« January 2005 | Main | April 2005 »

February 18, 2005

Good bye Edinburgh

Et voilà, I'm out of here, on Monday an aeroplane will fly me back across the channel to mountainous Switzerland. And I have one month of holiday before I start working again ...

Between the cleaning of my desk, last re-readings of my report etc. I discussed with Philip about whether there could be better, more formal ways to represent all theses optimisations I've worked on. For the projection optimisation we came up with a neat and nice way based on the type of variables. Re-implementing the optimisation with this new solution could be a great idea for whoever will continue to work on SLinks in the future. For the other optimisations, we wrote some basic transformation rules, but did not come up with any completely satisfactory solution. If you read on, you will find the notes we came up when thinking about these optimisations.

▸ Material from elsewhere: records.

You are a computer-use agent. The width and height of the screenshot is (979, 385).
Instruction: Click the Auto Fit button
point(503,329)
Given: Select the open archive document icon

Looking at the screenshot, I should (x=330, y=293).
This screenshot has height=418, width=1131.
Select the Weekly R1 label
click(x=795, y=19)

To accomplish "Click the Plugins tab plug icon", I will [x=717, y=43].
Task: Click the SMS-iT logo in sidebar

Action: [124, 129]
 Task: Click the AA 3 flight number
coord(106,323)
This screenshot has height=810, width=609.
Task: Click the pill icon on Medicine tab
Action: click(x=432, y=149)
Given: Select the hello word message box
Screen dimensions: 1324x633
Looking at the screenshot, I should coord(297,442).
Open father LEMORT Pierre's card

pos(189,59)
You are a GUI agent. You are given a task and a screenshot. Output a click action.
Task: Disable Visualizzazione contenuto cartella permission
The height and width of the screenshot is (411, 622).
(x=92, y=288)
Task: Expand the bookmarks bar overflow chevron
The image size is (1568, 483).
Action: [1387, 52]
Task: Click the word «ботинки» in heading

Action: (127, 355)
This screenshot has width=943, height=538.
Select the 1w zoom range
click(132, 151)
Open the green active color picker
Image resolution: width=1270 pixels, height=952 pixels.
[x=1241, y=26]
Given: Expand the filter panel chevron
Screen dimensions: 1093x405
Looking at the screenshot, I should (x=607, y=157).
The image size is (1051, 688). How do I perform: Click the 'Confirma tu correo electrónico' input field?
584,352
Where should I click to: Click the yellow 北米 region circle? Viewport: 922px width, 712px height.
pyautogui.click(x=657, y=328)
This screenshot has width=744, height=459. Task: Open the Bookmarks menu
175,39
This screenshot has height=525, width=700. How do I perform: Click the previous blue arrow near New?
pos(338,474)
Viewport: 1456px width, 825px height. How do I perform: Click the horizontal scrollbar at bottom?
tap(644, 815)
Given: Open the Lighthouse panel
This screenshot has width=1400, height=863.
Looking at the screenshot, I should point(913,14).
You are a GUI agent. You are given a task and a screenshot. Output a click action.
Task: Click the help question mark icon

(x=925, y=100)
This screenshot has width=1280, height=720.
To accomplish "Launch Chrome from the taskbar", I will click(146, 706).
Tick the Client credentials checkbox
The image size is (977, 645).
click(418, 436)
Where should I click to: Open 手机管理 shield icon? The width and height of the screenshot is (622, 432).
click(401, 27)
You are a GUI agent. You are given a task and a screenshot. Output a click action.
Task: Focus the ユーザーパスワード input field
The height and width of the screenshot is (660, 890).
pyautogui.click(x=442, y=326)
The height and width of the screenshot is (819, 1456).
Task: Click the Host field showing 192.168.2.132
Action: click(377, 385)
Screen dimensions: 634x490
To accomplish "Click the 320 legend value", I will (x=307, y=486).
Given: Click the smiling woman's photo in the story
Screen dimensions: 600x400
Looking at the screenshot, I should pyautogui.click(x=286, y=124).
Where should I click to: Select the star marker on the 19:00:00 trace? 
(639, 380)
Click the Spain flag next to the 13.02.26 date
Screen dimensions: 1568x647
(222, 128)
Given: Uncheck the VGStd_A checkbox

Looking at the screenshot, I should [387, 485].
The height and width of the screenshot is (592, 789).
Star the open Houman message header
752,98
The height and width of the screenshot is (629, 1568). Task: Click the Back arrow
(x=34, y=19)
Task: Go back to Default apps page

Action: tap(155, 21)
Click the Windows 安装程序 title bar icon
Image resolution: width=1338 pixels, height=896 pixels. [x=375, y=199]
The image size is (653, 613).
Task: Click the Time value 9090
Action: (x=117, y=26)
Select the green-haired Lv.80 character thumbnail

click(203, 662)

def ^db = database (name="gilles", user="gilles");;

-----------------------------------------
| Remove renaming variable declarations |
-----------------------------------------

fun ^x -> let ^y = x in y;;
\/ \/ \/ \/ \/
fun ^x -> x;;

---------------------------------------
| Remove unused variable declarations |
---------------------------------------

fun ^x -> let ^y = x in x;;
\/ \/ \/ \/ \/
fun ^x -> x;;

fun ^x -> let ^(a=^a|^r) = x in x;;
\/ \/ \/ \/ \/
fun ^x -> x;;

fun ^x -> let ^(a=^a|^r) = x in (let ^(b=^b|^r) = r in b);;
\/ \/ \/ \/ \/
fun ^x -> let ^(a=^a|^r) = x in b;;

fun ^x -> let ^(a=^a|^r) = x in (let ^(b=^b|^r) = r in r);;
\/ \/ \/ \/ \/
no optimisation

fun ^x -> let ^(a=^a|^r) = x in (let ^(b=^b|^r) = r in (b,r));;
\/ \/ \/ \/ \/
no optimisation

fun ^x -> let ^(a=^a|^r) = x in (let ^(b=^b|^s) = r in (b,r));;
\/ \/ \/ \/ \/
no optimisation

---------------------------
| Push projections to SQL |
---------------------------

How to work out the projection using types.
(1) Push as much as possible into the table expression (selections, etc.).
(2) Replace the table type by forall r.{ (|r) }
Here (|r) is a record type with no fields and row r.
(3) Infer the type of the table.
The solution for r tells you which rows to project.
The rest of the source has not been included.